4. Generalize parts (1), (2) and (3) to show that any polynomial parametric surface $$ x = f(t,u), \ \ y = g(t,u), \ \ z = h(t,u) $$ is contained in an algebraic surface $V(F)$, where $F \in \mathbb{F}[x,y,z]$ is non-zero.

Problem 2 - Exercises on S-polynomials - from CLO 3.6 (20 points)

1. Compute $S(f, g)$ using the lex order for:
   • $f = 4x^2z - 7y^2, \ g = xyz^2 + 3xz^4$
   • $f = x^4y - z^2, \ g = 3xz^2 -y$
2. Does $S(f,g)$ depend on the monomial order being used? Illustrate your assertion with examples.
3. Prove that $multideg(S(f, g)) < \gamma$, where $x^\gamma = LCM(LM(f), LM(g))$. Explain why this inequality is a precise version of the claim that S-polynomials are designed to produce cancellation.
4. Let $f, g \in \mathbb{F}[x_1, \ldots, x_n]$ be nonzero and $x^\alpha, x^\beta$ be monomials. Verify that

$$ S(x^\alpha f, x^\beta g) = x^\gamma S(f,g) $$

where

$$ x^\gamma = \dfrac{LCM(x^\alpha LM(f), x^\beta LM(g))}{LCM(LM(f), LM(g))}. $$

Problem 3 - Exploring Groebner bases - CLO 2.6 and 2.7 (20 points)

1. Let $I \subseteq \mathbb{F}[x_1, \ldots, x_n]$ be an ideal, and let $G$ be a Groebner basis of $I$.

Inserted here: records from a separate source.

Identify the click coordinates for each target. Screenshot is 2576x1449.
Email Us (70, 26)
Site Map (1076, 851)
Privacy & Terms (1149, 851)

• Show that $f^G = g^G$ if, and only if, $f-g \in I$.
• Show that $(f+g)^G = f^G + g^G$
• Deduce that $(fg)^G = (f^G \cdot g^G)^G$

2. Let $G$ and $G'$ be Groebner bases for an ideal $I$ with respect to the same monomial order in $\mathbb{F}[x_1, \ldots, x_n]$. Show that $f^G = f^{G’}$ for any $f \in \mathbb{F}[x_1, \ldots, x_n]$. Hence, the remainder on division by a Groebner basis is even independent of which Groebner basis we use, as long as we use the same monomial ordering.
3. Show that $\{ y - x^2, z - x^3 \}$ is not a Groebner basis for $(y - x^2, z - x^3)$ with lex order with $x > y > z$

Problem 4 - Groebner bases and Geometry - CLO 2.8 and 2.9 (20 points)

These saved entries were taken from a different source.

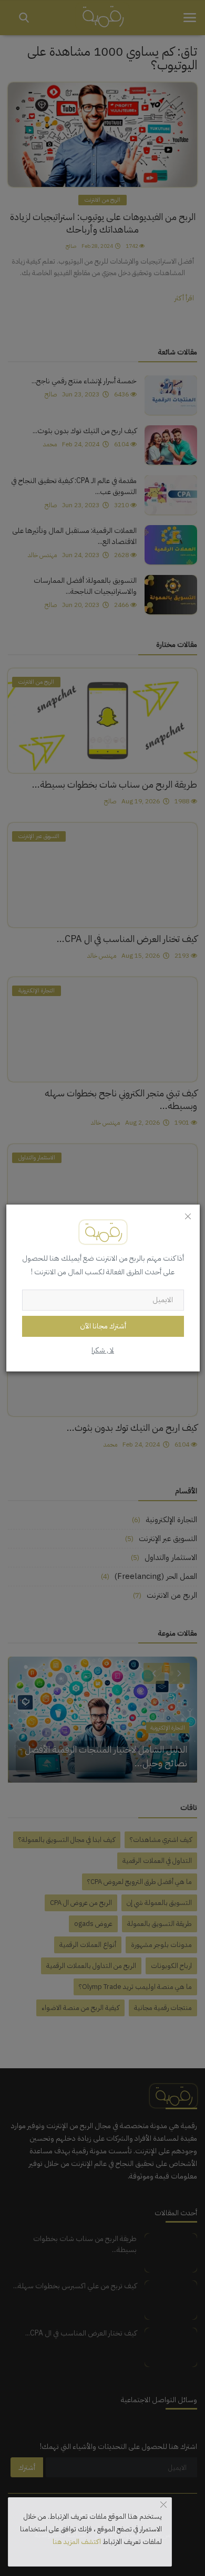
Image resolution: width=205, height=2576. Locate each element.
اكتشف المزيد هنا (77, 2542)
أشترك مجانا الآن (103, 1326)
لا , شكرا (102, 1350)
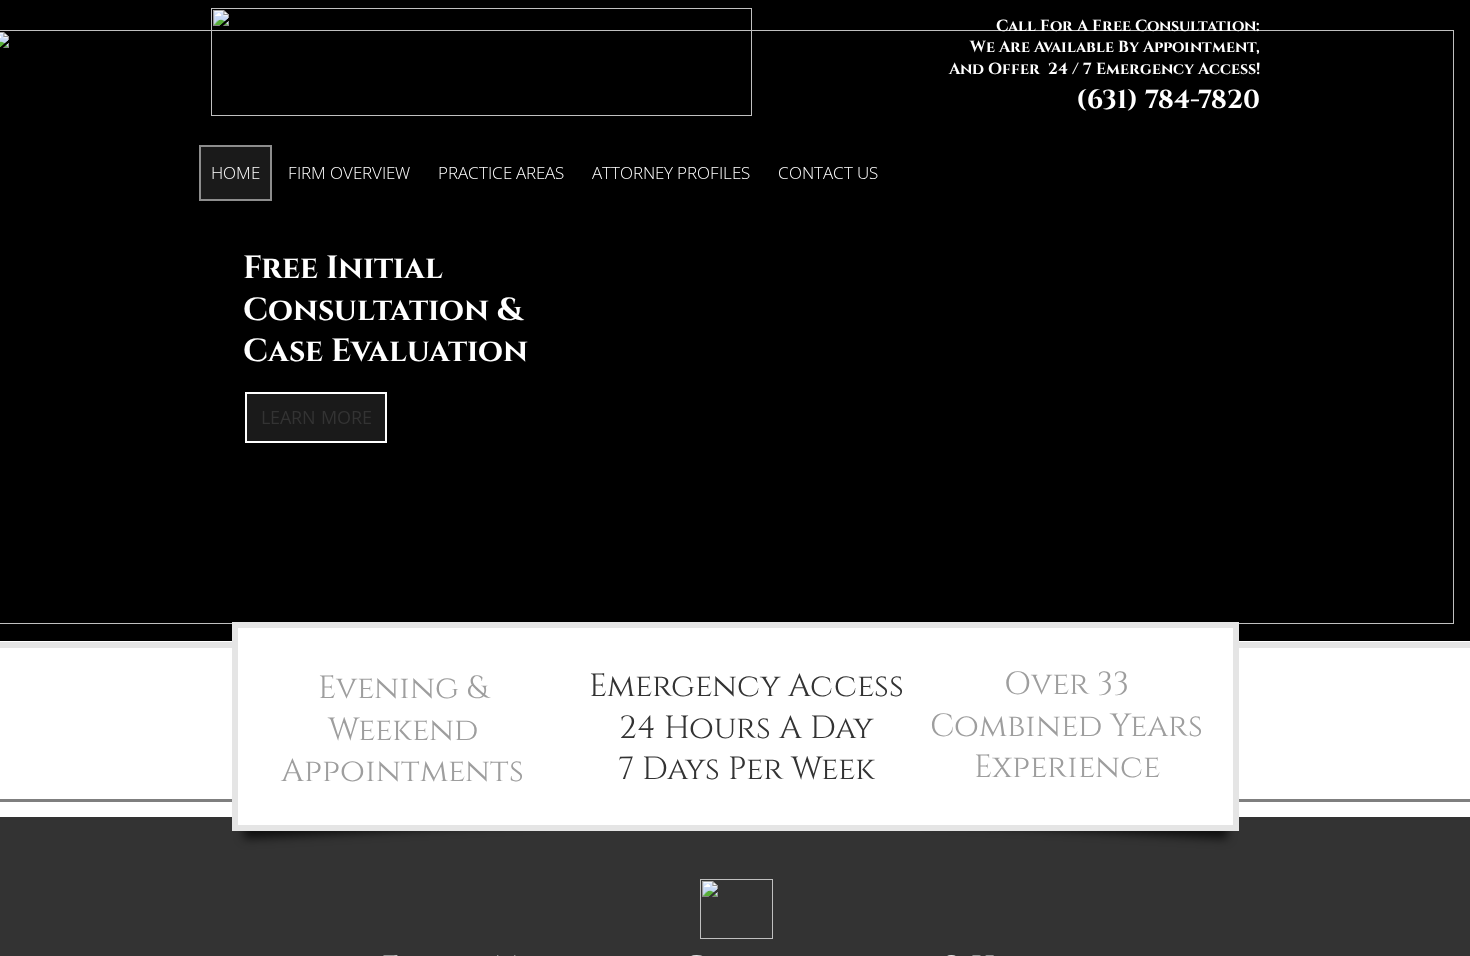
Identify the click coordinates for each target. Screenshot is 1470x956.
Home (235, 172)
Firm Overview (349, 172)
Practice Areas (501, 172)
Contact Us (828, 172)
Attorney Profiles (671, 172)
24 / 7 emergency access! (1154, 69)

1. Groebner basis and Lagrange interpolation: let $V = \{ (a_1, b_1), \ldots, (a_n, b_n) \} \subset \mathbb{F}^2$, where $a_1, \ldots, a_n$ are distinct. The Lagrange interpolation polynomial of $V$ is given by:

$$ h(x) = \sum_{i=1}^n b_i \cdot \prod_{j \neq i} \dfrac{x-a_j}{a_i - a_j} \in \mathbb{F}[ x ] $$

We will now see how $h(x)$ relates to the reduced Groebner basis of $I(V) \subseteq \mathbb{F}[x, y]$.

• Prove that $I(V) = (f(x), y - h(x))$, where $f(x) = \prod_{i=1}^n (x-a_i)$.

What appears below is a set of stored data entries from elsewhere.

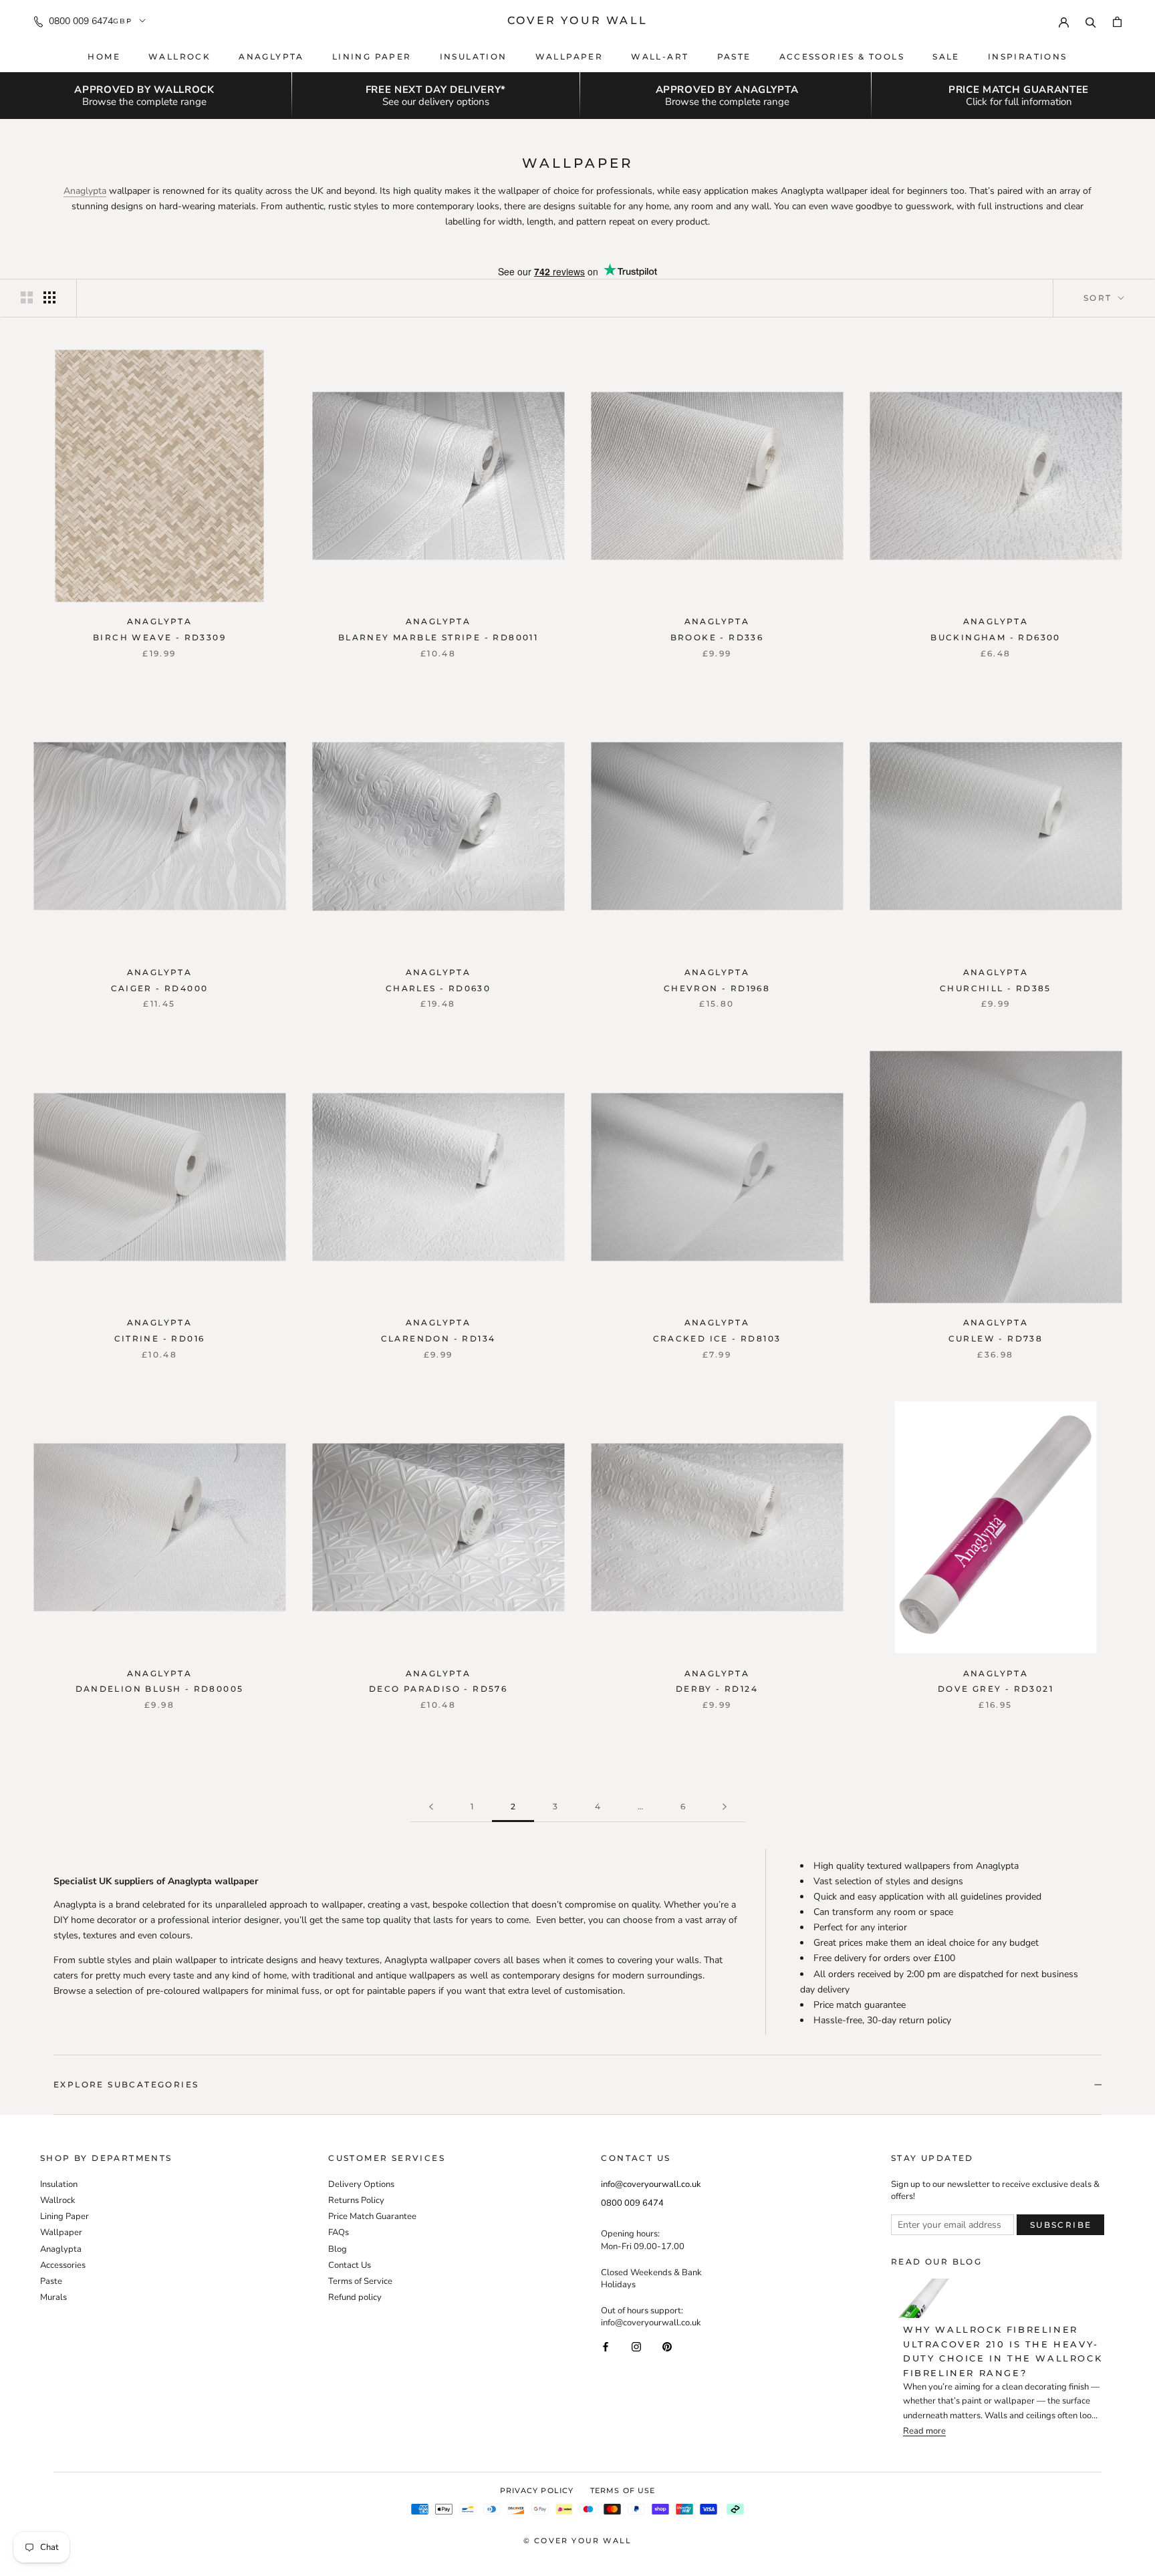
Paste (734, 56)
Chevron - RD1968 (717, 988)
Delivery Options (361, 2184)
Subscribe (1061, 2225)
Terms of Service (360, 2281)
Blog (337, 2249)
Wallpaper (569, 56)
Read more (924, 2431)
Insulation (473, 56)
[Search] (1090, 20)
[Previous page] (431, 1807)
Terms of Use (622, 2490)
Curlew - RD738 (995, 1338)
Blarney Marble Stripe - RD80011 (438, 637)
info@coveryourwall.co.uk (651, 2184)
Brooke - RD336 (717, 637)
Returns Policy (356, 2200)
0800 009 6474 (81, 21)
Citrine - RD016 (159, 1338)
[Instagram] (636, 2345)
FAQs (338, 2232)
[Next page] (724, 1807)
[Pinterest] (667, 2345)
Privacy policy (536, 2490)
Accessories (63, 2265)
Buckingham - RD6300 (995, 637)
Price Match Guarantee (372, 2216)
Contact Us (349, 2265)
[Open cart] (1117, 21)
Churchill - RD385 (995, 988)
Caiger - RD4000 (160, 988)
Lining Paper (64, 2216)
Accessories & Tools (842, 56)
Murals (53, 2297)
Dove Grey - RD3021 (995, 1689)
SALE (946, 56)
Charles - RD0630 (438, 988)
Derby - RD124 (717, 1689)
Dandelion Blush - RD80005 (160, 1689)
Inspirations (1027, 56)
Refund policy (355, 2297)
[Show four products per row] (49, 297)
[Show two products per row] (27, 297)
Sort (1099, 298)
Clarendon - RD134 (438, 1338)
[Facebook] (605, 2345)
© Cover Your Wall (577, 2540)
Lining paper (372, 56)
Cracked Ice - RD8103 (717, 1338)
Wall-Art (659, 56)
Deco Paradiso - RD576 (438, 1689)
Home (104, 56)
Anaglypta (271, 56)
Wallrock (179, 56)
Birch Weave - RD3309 (159, 637)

Hint: divide $g \in I(V)$ by $f(x), y-h(x)$ using lex order with $y > x$.

• Prove that $\{ f(x), y-h(x) \}$ is the reduced Groebner basis for $I(V) \subseteq \mathbb{F}[x,y]$ for lex order with $y > x$.

2. A critical point of a differentiable function $f(x,y)$ is a point where all the partial derivatives $\partial_x f$ and $\partial_y f$ vanish simultanously. When $f \in \mathbb{R}[x,y]$, it follows that the critical points can be found by applying our techniques to the system of polynomial equations

$$ \partial_x f = \partial_y f = 0 $$

Consider the function:

$$ f(x,y) = (x^2+ y^2-4)(x^2 + y^2 -1) + (x-3/2)^2 + (y-3/2)^2 $$

• Find all critical points of $f$
• Classify your critical points as local maxima, local minima, or saddle points.

Hint: use the second derivative test.

• If you didn’t do it before, compute the Groebner basis of the ideal $(\partial_x f , \partial_y f)$

Problem 5 - Computing the invariant ring for the left multiplication action (20 points)

In this exercise we will work out how to prove that the invariant ring for the left multiplication action $G = \mathbb{SL}(n)$ on matrices $V = Mat(n)$ is given by $\mathbb{C}[ X ]^G = \mathbb{C}[\det(X)]$, $X = (x_{i,j})_{i,j=1}^n$.

Let $I$ be the ideal of $\mathbb{C}[X]$ generated by all non-constant, homogeneous invariant polynomials.

1. Prove that if a matrix $A \in V$ is singular, then any non-constant homogeneous invariants $p \in I$ must vanish on $A$.

Hint: to show the above, show that for a singular matrix there is a sequence of group elements $\{ g_k \}_{k \geq 1}$ such that $\lim_{k \rightarrow \infty} (g_k \cdot A) = 0$. Then use the fact that polynomials are continuous functions to prove that if $p$ is a homogeneous invariant then $p(A)$ must be equal to zero.

Hint to hint: think of row reduction.

2. Conclude that the zero set of all polynomials in $I$ is the set of singular matrices.

Hint: show that a non-singular matrix $B$ is not in the zero set of the polynomials in $I$ by finding one polynomial where $B$ does not evaluate to zero.

3. Conclude that $I = ( \det(X) )$.

4. Since $\det(X)$ is an irreducible polynomial, we showed that $I$ is a prime ideal. From this, conclude that any homogeneous non-constant invariant must be a power of $\det(X)$. Then conclude that $\mathbb{C}[X]^G = \mathbb{C}[\det(X)]$

Problem 6 - Bivariate Factorisation (20 points)

Factor the following polynomial using the bivariate factorisation algorithm from class.

$$p(x,y) = 5x^5y + 2x^4y^2 + 6x^3y^3 - x^2y^4 + 5x^4y - 5x^3y^2 - 3x^2y^3 + 4xy^4 - 7x^3 - x^2y + 8xy^2 + 4y^3 - 6x^2 + 2xy - 3y^2 $$

Where $p(x,y) \in \mathbb{Z}_{17}[x, y]$. You can, and are highly encouraged to, use Macaulay 2 to handle the steps of the algorithm.

Practice Problems

You are not required to submit the solution to these problems, but highly encouraged to attempt them for your own knowledge sake. :)

Any problem from CLO Chapters 2 and 3.

1. Do exercise 13 of CLO 2.10 to understand how different monomial orderings can lead to very different bases.

2. Do exercises 12 and 13 from CLO 3.6 to see when the resultant does not behave nicely with respect to specializations.

3. Exercise 14 from CLO 3.6 to prove property of Resultant under variable substitution.